Furthermore, a logistic transformation was used to generate the probability of FLS increase as noted in Eq. 10.

$$Probability\,=\,e^{logit(m)}/(1\,+\,e^{logit(m)})$$
(10)

We evaluated the prediction capabilities of the best-performing models against the testing dataset, adjusting the risk threshold of each model to their greatest prediction accuracy. On top of the logistic regression models developed, three ensemble models were also evaluated, named E-1, E-2, and E-3 (Table 1). Accuracy (%), Cohen’s Kappa value, McNemar’s P value, sensitivity (%), specificity (%), precision (%), false positive rate and false negative rate were calculated and considered for model evaluation. For each model we evaluated, the optimal thresholds were adjusted to maximize predictive accuracy and balance the false positive and false negative rates.

Machine learning algorithm testing

We examined two machine learning algorithms, including both random forest (RF) and support vector machine (SVM). These models were trained and evaluated using the same datasets as described above. All analyses were conducted in R76.

When examining the RF algorithm to predict FLS increase, the randomForest package78 was used alongside the caret package76 for model evaluation and tuning. The RF model was trained with 500 trees (ntree = 500) to ensure robustness of the analysis. To optimize the number of features randomly sampled at each split (mtry), we used the tuneRF function, testing values with a step factor of 1.5 and an improvement threshold of 0.01, starting with 100 trees (ntreeTry = 100). The optimal mtry was selected based on the lowest out-of-bag (OOB) error. To address class imbalance, the sample size parameter was set to balance the classes by sampling equal numbers of positive and negative cases. A minimum node size of 5 (nodesize = 5) was specified to control tree depth. Then, feature importance was assessed using the Mean Decrease in Accuracy metric (type = 1). We then retrained the RF model using the top 50% of features ranked by importance, with mtry adjusted to the square root of the number of selected features. Model performance was evaluated on both the training and testing datasets using confusion matrices generated by the caret package’s confusionMatrix function76, which provided metrics such as accuracy, sensitivity, and specificity.

When examining the SVM algorithm, we used the e1071 package79 for implementation and hyperparameter tuning.
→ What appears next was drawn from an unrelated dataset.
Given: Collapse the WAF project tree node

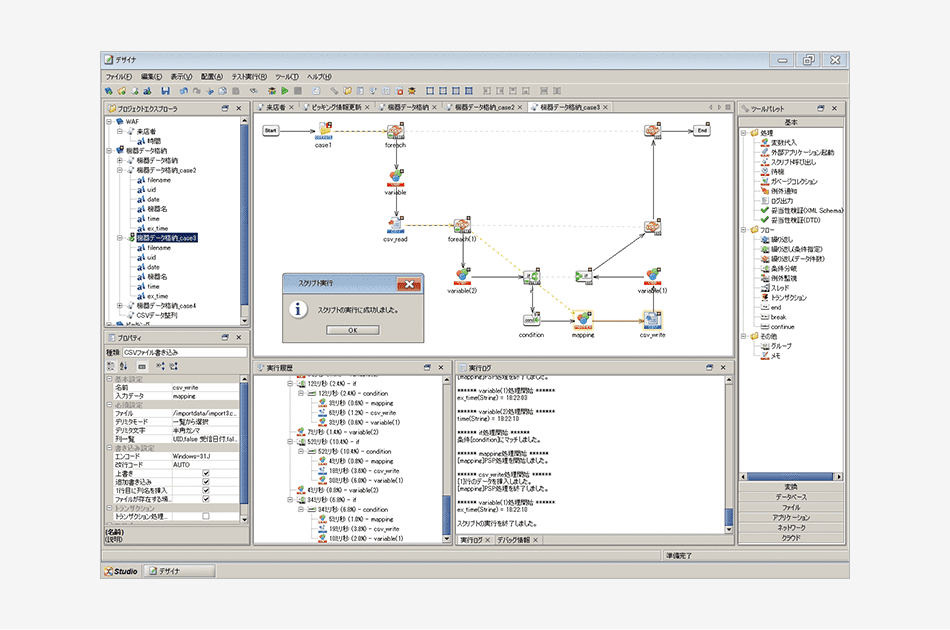Looking at the screenshot, I should click(x=108, y=121).
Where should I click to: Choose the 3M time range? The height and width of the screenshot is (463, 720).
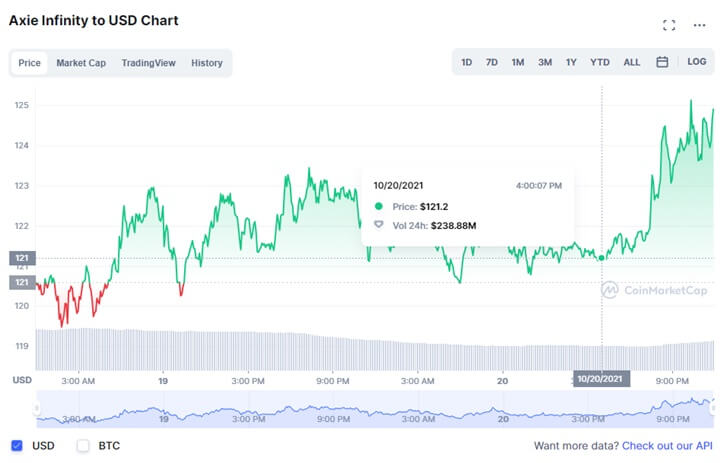[x=545, y=62]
An SVM model with a radial basis function kernel was initially trained with a cost parameter of 10 and a gamma value of 0.03125. To optimize model performance, hyperparameter tuning was performed using the tune.svm function, which conducted a grid search over cost values ranging from 0.1 to 100 × 10− 1:2 and gamma values ranging from 0.03125 to 2 × 2− 5:1. Five-fold cross-validation was used to identify the best combination of hyperparameters based on classification accuracy. The tuned model was then used to make predictions on the testing dataset. We assessed model performance using confusion matrices from the caret package77, providing detailed classification metrics.